There are valid reasons to be concerned about this type of gender specialization, including that it contributes to some of the disparities in lifetime earnings between men and women. However—just like splitting household work—ensuring husbands and wives earn exactly the same amount over their lifetimes is both impossible and likely to lead to marital problems. The couple should sort out between them what works, rather than try to achieve externally-imposed standards of “gender equality.”
The Philosophical Objection: Underlying these articles is the sense that “educated women with careers and ambitions” should view housework as somehow lesser or unworthy of their time and attention. The author of the New York Times opinion article celebrated that once her husband took over 50% of childcare and housework after their divorce (via a shared custody agreement):
I wrote an entire novel during my evenings and weekends. I learned to play the ukulele. I’ve fallen in love at least once. On many weekends, I sleep in, take long walks, read books, see friends.

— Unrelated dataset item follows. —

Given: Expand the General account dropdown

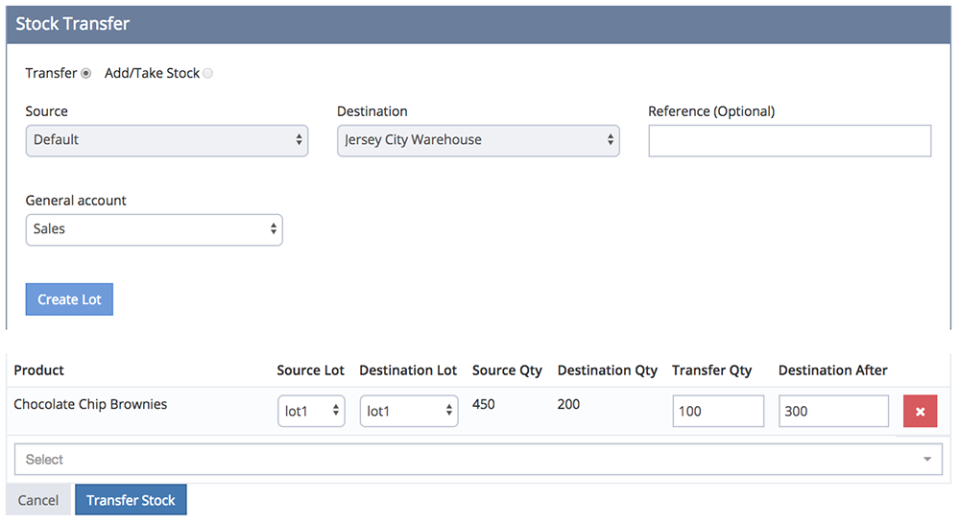Looking at the screenshot, I should point(154,229).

The introduction to Cheryl Mendelson’s lovely book, Home Comforts, has some important observations on the argument that physically caring for the home and kids should be seen as an unfulfilling Sisyphean task that displaces more important activities, like one’s career and other activities designed to result in personal fulfillment.
Mendelson points out that popular perceptions of housework are often informed by the media, advertisements, and other aspects of our culture which “portray[ ] housework as boring, frustrating, repetitive, unintelligent drudgery.” She notes that “having kept house [and] practiced law . . . I can assure you that it is actually lawyers who are most familiar with the experience of unintelligent drudgery.”2
She concludes:
Our homes are the center of our lives, and we should allow the time and resources to make the most of them that we can, and to care for them in a way that consolidates and elaborates their meaning for each of us. At a minimum, we should avoid thinking that time spent on our homes is wasted time, or that our goal should always be to reduce the time and effort we spend on them.
This is not—of course—to say that women shouldn’t have careers.3 Nor is it to say that in a heterosexual marriage, it is always the wife who should focus on the home. Different couples have different skills and interests. But aiming for a 50/50 split in household labor, childcare, and paid work seems to me to be a misguided goal. There is no formula that results in a “fair” or “equal” marriage—that’s something that has to be worked out by the couple themselves.
Caveat: if you just had a baby, and your husband has done none of the grocery shopping, baby-care, cooking, cleaning, or laundry and he comes home, flops on the couch, picks up the remote and asks you for a beer . . . well, if I were sitting on the jury at your trial, I would vote to acquit on the grounds of justifiable homicide.
Having been both a stay-at-home mom and spent much of my first few years as an attorney doing document review, I can confidently report Mendelson has a good point.
Hopefully it goes without saying that women who want to should have careers, including ambitious and demanding careers!
I find myself frustrated by arguments for a 50/50 household work split that cast household work and childcare as drudgery that women need saving from. Why is it that work historically done by women is framed as negative, while work historically the domain of men is exciting and liberating? My husband and I would ideally like a setup where 40 hours of paid work/week would support our family, and the option to split that 30/10 so he could have even more time with our children. Neither of us find the idea of childcare as something to be escaped from particularly appealing.